ACTION ITEM
Return the records below exactly as they are written.

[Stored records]
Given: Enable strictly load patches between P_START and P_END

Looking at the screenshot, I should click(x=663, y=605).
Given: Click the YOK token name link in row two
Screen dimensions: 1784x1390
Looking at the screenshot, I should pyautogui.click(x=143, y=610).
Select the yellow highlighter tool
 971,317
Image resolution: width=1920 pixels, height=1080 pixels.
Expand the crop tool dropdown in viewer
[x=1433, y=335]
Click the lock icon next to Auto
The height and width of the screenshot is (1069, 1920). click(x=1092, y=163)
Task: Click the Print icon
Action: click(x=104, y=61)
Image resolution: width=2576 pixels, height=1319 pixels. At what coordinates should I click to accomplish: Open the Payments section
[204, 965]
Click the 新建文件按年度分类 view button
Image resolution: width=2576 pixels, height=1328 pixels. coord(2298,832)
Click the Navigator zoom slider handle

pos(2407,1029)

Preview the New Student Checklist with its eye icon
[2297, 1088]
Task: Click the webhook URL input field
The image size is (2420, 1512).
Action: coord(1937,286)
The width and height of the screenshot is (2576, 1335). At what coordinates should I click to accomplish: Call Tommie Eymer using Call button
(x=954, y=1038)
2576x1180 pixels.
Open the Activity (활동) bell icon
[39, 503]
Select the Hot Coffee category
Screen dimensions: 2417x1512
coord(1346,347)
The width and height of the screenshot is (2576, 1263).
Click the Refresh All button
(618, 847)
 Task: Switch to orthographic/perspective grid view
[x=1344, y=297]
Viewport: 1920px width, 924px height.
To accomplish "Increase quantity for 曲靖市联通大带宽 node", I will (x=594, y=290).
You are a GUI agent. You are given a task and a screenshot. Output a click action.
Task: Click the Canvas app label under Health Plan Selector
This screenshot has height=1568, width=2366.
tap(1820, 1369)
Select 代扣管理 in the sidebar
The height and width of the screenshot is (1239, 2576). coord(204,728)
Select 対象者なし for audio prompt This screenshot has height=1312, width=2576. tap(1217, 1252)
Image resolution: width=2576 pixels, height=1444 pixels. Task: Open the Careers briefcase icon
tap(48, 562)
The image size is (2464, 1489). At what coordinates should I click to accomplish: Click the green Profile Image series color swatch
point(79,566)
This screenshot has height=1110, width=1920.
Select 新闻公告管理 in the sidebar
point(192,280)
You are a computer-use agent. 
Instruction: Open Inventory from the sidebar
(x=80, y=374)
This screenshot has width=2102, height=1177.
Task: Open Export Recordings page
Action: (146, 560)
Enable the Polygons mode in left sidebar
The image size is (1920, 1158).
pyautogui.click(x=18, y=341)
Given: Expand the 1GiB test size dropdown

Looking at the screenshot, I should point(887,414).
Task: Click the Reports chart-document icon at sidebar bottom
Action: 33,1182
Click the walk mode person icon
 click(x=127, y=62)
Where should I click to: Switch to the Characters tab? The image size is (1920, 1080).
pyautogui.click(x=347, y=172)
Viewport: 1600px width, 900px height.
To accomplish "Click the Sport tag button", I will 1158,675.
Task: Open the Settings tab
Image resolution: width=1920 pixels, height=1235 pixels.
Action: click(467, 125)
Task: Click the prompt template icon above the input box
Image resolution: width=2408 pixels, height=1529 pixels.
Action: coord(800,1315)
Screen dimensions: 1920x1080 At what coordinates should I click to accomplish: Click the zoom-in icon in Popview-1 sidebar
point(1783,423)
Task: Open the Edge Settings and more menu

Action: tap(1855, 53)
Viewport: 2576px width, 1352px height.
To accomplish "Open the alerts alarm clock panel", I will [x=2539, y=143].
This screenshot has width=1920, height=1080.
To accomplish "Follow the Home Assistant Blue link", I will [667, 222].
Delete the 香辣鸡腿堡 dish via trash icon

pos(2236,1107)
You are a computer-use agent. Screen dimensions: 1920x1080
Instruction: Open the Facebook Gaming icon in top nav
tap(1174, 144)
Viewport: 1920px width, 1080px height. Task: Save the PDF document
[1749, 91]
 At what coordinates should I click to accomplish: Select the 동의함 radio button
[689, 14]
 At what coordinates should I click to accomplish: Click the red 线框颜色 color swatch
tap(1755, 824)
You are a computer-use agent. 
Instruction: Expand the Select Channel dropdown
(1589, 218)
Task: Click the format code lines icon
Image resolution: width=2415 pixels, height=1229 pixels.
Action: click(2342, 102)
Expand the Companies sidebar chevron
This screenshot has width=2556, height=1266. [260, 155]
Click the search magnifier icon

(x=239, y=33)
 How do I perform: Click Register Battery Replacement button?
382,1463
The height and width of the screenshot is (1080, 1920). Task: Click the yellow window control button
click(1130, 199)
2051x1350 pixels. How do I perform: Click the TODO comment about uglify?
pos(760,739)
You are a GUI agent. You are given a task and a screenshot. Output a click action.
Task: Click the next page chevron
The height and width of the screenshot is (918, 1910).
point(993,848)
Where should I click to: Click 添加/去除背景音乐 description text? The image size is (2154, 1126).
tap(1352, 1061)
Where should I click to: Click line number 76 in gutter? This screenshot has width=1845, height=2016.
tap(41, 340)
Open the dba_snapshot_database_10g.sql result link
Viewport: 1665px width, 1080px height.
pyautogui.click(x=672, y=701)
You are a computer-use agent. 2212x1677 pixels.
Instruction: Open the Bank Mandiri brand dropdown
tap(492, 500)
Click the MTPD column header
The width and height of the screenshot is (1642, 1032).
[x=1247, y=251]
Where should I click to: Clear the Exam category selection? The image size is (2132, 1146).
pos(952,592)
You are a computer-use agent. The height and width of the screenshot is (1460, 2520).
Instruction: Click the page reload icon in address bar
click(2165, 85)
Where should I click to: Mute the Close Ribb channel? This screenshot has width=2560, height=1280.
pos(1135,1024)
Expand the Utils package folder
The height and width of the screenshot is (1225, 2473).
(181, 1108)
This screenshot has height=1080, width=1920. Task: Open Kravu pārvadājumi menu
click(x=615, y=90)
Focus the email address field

ANSWER FOR THE TASK
Given: Enable strictly load patches between P_START and P_END

Looking at the screenshot, I should click(x=663, y=605).
Given: Click the YOK token name link in row two
Screen dimensions: 1784x1390
Looking at the screenshot, I should pyautogui.click(x=143, y=610).
Select the yellow highlighter tool
 971,317
Image resolution: width=1920 pixels, height=1080 pixels.
Expand the crop tool dropdown in viewer
[x=1433, y=335]
Click the lock icon next to Auto
The height and width of the screenshot is (1069, 1920). click(x=1092, y=163)
Task: Click the Print icon
Action: click(x=104, y=61)
Image resolution: width=2576 pixels, height=1319 pixels. At what coordinates should I click to accomplish: Open the Payments section
[204, 965]
Click the 新建文件按年度分类 view button
Image resolution: width=2576 pixels, height=1328 pixels. coord(2298,832)
Click the Navigator zoom slider handle

pos(2407,1029)

Preview the New Student Checklist with its eye icon
[2297, 1088]
Task: Click the webhook URL input field
The image size is (2420, 1512).
Action: coord(1937,286)
The width and height of the screenshot is (2576, 1335). At what coordinates should I click to accomplish: Call Tommie Eymer using Call button
(x=954, y=1038)
2576x1180 pixels.
Open the Activity (활동) bell icon
[39, 503]
Select the Hot Coffee category
Screen dimensions: 2417x1512
coord(1346,347)
The width and height of the screenshot is (2576, 1263).
Click the Refresh All button
(618, 847)
 Task: Switch to orthographic/perspective grid view
[x=1344, y=297]
Viewport: 1920px width, 924px height.
To accomplish "Increase quantity for 曲靖市联通大带宽 node", I will (x=594, y=290).
You are a GUI agent. You are given a task and a screenshot. Output a click action.
Task: Click the Canvas app label under Health Plan Selector
This screenshot has height=1568, width=2366.
tap(1820, 1369)
Select 代扣管理 in the sidebar
The height and width of the screenshot is (1239, 2576). coord(204,728)
Select 対象者なし for audio prompt This screenshot has height=1312, width=2576. tap(1217, 1252)
Image resolution: width=2576 pixels, height=1444 pixels. Task: Open the Careers briefcase icon
tap(48, 562)
The image size is (2464, 1489). At what coordinates should I click to accomplish: Click the green Profile Image series color swatch
point(79,566)
This screenshot has height=1110, width=1920.
Select 新闻公告管理 in the sidebar
point(192,280)
You are a computer-use agent. 
Instruction: Open Inventory from the sidebar
(x=80, y=374)
This screenshot has width=2102, height=1177.
Task: Open Export Recordings page
Action: (146, 560)
Enable the Polygons mode in left sidebar
The image size is (1920, 1158).
pyautogui.click(x=18, y=341)
Given: Expand the 1GiB test size dropdown

Looking at the screenshot, I should point(887,414).
Task: Click the Reports chart-document icon at sidebar bottom
Action: 33,1182
Click the walk mode person icon
 click(x=127, y=62)
Where should I click to: Switch to the Characters tab? The image size is (1920, 1080).
pyautogui.click(x=347, y=172)
Viewport: 1600px width, 900px height.
To accomplish "Click the Sport tag button", I will 1158,675.
Task: Open the Settings tab
Image resolution: width=1920 pixels, height=1235 pixels.
Action: click(467, 125)
Task: Click the prompt template icon above the input box
Image resolution: width=2408 pixels, height=1529 pixels.
Action: coord(800,1315)
Screen dimensions: 1920x1080 At what coordinates should I click to accomplish: Click the zoom-in icon in Popview-1 sidebar
point(1783,423)
Task: Open the Edge Settings and more menu

Action: tap(1855, 53)
Viewport: 2576px width, 1352px height.
To accomplish "Open the alerts alarm clock panel", I will [x=2539, y=143].
This screenshot has width=1920, height=1080.
To accomplish "Follow the Home Assistant Blue link", I will [667, 222].
Delete the 香辣鸡腿堡 dish via trash icon

pos(2236,1107)
You are a computer-use agent. Screen dimensions: 1920x1080
Instruction: Open the Facebook Gaming icon in top nav
tap(1174, 144)
Viewport: 1920px width, 1080px height. Task: Save the PDF document
[1749, 91]
 At what coordinates should I click to accomplish: Select the 동의함 radio button
[689, 14]
 At what coordinates should I click to accomplish: Click the red 线框颜色 color swatch
tap(1755, 824)
You are a computer-use agent. 
Instruction: Expand the Select Channel dropdown
(1589, 218)
Task: Click the format code lines icon
Image resolution: width=2415 pixels, height=1229 pixels.
Action: click(2342, 102)
Expand the Companies sidebar chevron
This screenshot has width=2556, height=1266. [260, 155]
Click the search magnifier icon

(x=239, y=33)
 How do I perform: Click Register Battery Replacement button?
382,1463
The height and width of the screenshot is (1080, 1920). Task: Click the yellow window control button
click(1130, 199)
2051x1350 pixels. How do I perform: Click the TODO comment about uglify?
pos(760,739)
You are a GUI agent. You are given a task and a screenshot. Output a click action.
Task: Click the next page chevron
The height and width of the screenshot is (918, 1910).
point(993,848)
Where should I click to: Click 添加/去除背景音乐 description text? The image size is (2154, 1126).
tap(1352, 1061)
Where should I click to: Click line number 76 in gutter? This screenshot has width=1845, height=2016.
tap(41, 340)
Open the dba_snapshot_database_10g.sql result link
Viewport: 1665px width, 1080px height.
pyautogui.click(x=672, y=701)
You are a computer-use agent. 2212x1677 pixels.
Instruction: Open the Bank Mandiri brand dropdown
tap(492, 500)
Click the MTPD column header
The width and height of the screenshot is (1642, 1032).
[x=1247, y=251]
Where should I click to: Clear the Exam category selection? The image size is (2132, 1146).
pos(952,592)
You are a computer-use agent. The height and width of the screenshot is (1460, 2520).
Instruction: Click the page reload icon in address bar
click(2165, 85)
Where should I click to: Mute the Close Ribb channel? This screenshot has width=2560, height=1280.
pos(1135,1024)
Expand the Utils package folder
The height and width of the screenshot is (1225, 2473).
(181, 1108)
This screenshot has height=1080, width=1920. Task: Open Kravu pārvadājumi menu
click(x=615, y=90)
Focus the email address field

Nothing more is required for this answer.